When I brought up the Ga-68 PSMA PET scan, it seemed that I may have been a little more up to speed on the topic than she was. We talked about it being FDA approved at UCLA and she reminded me that, just because it’s approved doesn’t mean it’s covered under the VA or private insurance yet. I agreed, and that’s when I mentioned I may be willing to pay for it myself.
I brought a hard-copy of this paper on the Ga-68 PSMA PET scan and left it with her for her review. We also reviewed the chart showing what the scan was picking up at various PSA levels, and where it was picking it up.
I found it interesting that one of the first things she looked at with the paper was who the authors were. I guess quacks write papers, too.

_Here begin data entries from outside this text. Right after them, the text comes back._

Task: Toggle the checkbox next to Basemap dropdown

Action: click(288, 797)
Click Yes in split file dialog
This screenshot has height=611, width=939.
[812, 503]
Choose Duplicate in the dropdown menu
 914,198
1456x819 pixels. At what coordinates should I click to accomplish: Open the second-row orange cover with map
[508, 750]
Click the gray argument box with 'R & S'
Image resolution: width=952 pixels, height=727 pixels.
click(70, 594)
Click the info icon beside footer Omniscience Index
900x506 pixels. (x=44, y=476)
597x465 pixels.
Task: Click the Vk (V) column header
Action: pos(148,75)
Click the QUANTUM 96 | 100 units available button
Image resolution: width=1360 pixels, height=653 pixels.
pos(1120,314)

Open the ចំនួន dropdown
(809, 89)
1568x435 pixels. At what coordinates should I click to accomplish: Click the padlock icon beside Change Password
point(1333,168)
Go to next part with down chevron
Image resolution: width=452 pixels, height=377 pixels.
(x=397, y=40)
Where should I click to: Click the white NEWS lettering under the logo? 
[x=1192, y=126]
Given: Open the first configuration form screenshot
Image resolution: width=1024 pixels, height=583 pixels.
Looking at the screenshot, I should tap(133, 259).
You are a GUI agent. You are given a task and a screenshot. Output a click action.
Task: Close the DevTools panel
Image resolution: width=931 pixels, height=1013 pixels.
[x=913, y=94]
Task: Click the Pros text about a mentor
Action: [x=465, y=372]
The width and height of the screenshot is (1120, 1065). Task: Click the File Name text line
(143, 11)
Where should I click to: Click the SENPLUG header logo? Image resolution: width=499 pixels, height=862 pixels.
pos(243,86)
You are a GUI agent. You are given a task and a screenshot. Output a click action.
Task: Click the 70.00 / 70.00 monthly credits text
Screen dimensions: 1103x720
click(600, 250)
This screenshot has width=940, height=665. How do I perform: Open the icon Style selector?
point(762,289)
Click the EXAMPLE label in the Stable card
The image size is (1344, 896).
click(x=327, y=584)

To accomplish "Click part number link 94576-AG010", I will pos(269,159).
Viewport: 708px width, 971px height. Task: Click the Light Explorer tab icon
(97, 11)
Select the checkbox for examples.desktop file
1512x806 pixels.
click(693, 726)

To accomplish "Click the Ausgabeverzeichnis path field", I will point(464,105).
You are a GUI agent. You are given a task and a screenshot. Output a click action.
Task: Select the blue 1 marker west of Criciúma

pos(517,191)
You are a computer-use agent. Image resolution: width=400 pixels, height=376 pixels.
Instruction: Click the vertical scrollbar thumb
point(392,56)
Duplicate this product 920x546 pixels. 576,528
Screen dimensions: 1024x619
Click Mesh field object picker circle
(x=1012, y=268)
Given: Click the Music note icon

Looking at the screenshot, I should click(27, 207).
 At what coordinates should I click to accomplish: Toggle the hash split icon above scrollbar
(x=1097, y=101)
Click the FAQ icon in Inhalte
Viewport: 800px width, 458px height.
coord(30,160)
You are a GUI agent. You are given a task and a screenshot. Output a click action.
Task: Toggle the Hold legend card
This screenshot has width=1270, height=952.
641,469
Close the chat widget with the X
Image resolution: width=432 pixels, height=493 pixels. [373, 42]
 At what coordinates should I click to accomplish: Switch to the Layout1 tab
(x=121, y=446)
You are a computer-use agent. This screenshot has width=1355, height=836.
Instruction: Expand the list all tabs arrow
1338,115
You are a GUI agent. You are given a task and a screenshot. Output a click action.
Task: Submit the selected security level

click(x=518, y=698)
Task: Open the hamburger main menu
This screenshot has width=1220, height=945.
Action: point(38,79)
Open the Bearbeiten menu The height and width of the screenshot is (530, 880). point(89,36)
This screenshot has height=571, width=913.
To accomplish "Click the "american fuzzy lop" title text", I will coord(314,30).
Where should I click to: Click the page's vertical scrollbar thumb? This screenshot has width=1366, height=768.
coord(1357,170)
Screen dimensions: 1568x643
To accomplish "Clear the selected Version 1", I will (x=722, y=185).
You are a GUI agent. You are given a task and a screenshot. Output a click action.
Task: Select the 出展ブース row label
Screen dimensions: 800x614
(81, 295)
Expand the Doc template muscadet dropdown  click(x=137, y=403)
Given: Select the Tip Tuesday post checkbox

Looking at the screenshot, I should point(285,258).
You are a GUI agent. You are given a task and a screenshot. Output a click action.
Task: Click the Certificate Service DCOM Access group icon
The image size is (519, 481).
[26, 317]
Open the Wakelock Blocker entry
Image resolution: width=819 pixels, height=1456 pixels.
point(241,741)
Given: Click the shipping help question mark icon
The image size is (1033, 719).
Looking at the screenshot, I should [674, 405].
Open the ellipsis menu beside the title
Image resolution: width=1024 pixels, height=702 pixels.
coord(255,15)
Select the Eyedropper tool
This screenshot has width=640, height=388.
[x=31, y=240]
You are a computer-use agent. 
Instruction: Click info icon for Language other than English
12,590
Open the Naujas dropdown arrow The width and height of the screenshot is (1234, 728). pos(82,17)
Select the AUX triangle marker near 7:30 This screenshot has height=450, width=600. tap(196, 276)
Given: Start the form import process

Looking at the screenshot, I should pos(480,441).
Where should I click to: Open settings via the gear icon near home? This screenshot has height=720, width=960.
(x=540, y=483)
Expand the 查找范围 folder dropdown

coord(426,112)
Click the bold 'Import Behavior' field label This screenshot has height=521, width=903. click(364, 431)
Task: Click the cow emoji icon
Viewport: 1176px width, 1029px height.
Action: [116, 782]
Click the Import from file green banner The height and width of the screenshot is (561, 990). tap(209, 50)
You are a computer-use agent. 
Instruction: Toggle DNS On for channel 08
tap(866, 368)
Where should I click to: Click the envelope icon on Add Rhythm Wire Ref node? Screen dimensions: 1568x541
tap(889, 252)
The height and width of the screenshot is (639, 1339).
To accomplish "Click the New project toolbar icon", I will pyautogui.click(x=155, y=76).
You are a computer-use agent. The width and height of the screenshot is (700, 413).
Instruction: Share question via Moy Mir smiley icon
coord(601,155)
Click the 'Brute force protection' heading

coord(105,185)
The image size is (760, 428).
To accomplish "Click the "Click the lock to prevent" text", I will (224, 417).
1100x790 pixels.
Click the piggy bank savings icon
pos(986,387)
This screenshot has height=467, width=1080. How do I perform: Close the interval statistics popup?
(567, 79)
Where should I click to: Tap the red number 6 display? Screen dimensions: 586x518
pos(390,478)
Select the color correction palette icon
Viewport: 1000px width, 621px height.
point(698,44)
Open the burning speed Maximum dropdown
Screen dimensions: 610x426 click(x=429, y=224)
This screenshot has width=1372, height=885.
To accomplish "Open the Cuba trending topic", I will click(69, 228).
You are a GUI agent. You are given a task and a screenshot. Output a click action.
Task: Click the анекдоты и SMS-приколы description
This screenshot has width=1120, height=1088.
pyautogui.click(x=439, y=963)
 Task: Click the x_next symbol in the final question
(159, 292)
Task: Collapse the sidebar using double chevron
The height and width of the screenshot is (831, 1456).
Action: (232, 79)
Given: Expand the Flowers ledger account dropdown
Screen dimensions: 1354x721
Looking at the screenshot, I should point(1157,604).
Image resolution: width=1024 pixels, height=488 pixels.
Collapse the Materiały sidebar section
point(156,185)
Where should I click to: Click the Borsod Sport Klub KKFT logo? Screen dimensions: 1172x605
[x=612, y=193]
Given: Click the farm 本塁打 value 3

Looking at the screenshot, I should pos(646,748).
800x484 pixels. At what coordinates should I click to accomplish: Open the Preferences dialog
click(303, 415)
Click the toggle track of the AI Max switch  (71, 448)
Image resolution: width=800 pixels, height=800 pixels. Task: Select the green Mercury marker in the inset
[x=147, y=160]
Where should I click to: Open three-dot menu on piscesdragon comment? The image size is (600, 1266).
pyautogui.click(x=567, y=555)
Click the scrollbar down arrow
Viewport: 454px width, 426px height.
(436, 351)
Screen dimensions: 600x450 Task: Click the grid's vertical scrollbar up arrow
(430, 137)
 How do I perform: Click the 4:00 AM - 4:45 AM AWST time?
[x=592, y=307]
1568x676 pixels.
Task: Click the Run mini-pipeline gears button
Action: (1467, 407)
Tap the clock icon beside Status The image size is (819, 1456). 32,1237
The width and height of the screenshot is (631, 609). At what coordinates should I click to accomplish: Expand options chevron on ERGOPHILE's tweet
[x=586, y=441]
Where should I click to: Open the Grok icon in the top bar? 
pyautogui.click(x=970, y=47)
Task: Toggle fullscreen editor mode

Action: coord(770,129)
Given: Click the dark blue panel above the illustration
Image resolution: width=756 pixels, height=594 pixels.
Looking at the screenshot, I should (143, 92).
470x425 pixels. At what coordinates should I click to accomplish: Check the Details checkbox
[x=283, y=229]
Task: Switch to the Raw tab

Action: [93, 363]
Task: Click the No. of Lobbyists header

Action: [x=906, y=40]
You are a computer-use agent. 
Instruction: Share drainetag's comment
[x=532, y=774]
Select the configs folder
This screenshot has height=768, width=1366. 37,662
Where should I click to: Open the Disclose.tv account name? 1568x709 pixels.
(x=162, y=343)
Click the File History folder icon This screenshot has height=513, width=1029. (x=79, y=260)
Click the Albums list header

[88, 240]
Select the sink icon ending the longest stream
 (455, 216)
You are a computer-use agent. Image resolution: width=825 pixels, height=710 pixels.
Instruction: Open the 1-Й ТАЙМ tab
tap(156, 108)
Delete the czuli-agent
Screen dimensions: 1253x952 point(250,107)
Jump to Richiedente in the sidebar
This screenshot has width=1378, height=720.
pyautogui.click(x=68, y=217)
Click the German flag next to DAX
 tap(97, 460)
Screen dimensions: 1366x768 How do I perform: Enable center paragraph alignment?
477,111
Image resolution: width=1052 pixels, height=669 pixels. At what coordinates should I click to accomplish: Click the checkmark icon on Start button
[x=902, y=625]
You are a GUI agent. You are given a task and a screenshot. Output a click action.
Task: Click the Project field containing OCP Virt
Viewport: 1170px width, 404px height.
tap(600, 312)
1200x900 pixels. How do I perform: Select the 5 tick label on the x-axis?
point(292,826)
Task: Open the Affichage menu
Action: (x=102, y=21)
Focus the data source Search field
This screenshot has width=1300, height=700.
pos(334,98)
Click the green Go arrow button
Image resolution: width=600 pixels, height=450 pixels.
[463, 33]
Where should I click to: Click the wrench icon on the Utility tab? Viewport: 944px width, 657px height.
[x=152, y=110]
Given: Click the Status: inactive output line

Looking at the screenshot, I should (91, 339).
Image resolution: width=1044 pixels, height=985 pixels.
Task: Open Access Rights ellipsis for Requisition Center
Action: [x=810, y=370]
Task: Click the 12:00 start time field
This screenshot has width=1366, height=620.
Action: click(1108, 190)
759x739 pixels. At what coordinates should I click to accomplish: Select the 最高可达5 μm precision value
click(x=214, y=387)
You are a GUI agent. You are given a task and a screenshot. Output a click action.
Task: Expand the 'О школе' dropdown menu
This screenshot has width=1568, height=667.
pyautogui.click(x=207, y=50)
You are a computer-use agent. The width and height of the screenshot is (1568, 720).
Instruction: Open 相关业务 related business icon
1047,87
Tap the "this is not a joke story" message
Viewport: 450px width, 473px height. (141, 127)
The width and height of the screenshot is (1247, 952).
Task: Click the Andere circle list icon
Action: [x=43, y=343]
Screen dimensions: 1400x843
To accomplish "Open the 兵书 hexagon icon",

It’s been one helluva weird day, that’s for certain. It started with me feeling uncertain and queasy and, in a bizarre twist, I feel as though I’m ending it on a high note.
Sure. No one wants to have recurrent cancer. It sucks. But now I feel the uncertainty brought on by PSA results bouncing around for the last six years is finally coming to a close, and I can really begin to focus on what happens next. There’s a sense of direction, albeit down a path none of us would like to go down. (Yes, there’s lots more uncertainty ahead, I’m sure, but I’ll cross that bridge when I get to it.)
Tomorrow I’ll call to get the bone and CT scans set up and, once we know the dates, I can arrange a follow-up appointment to review the results.
If they come back negative, then we try the Axumin or PSMA PET scan if possible. Of course, I’ll be doing some reading on Axumin scans in the interim (I really haven’t focused that much on them as an option, so I need to learn more about them).
Having cancer sucks. Having more definitive information doesn’t.
This is a really interesting (at least to me) video out of the University of California San Francisco (UCSF). Remember that UCSF and UCLA were the two institutions that did considerable work to get the Ga-68 PSMA PET scan approved by the Food and Drug Administration in December 2020.
First, at the 3:04 minute mark in the video, he presents the number of positive scans by PSA level. Interestingly, he references the same study I posted earlier. What differs in this presentation from the other one I posted is that this looks at PSA values <0.2 and from 0.2-0.49, whereas the other study just looked at positive scans for PSA values <0.5. However, something seems off between the two.
In the original study, it showed a positive detection rate of about 38% for PSA values <0.5. In this video, however, the chart appears to show a positive detection rate at the <0.2 PSA level somewhere north of 40%, and a positive detection rate at the 0.2-0.49 PSA level somewhere north of 50%. Perhaps he wasn’t all that skilled at making bar charts in PowerPoint, but something is amiss.
Where I’m encouraged is that it appears that they are, in fact, able to detect cancer at my PSA level or even lower. The only question is, at what rate? I’ll stick with the one in three value for now, which is still better than zero.
I did email one of the doctors on the team at UCSF, and his response was:
There are no guarantees, but there is a chance that a PSMA PET could detect a site of recurrence with a PSA of greater than 0.2. The chance of detection usually increases as the PSA goes up.
Not exactly a ringing endorsement of his own product, but I think that’s more to couch expectations because this is so new and even he is still trying to figure it out. (I admit, I was surprised that he even responded, so I’m thankful for that.)
I’ve got a good list of questions ready for my appointment on Tuesday, and I’m sure I’ll spend some of this holiday weekend adding to it and refining it.
I came across this video highlighting Ga68 PSMA PET imaging from the doctor at the University of California San Francisco who helped with developing this imaging technique. It’s a bit long and a bit technical in some places, but gives a good overview.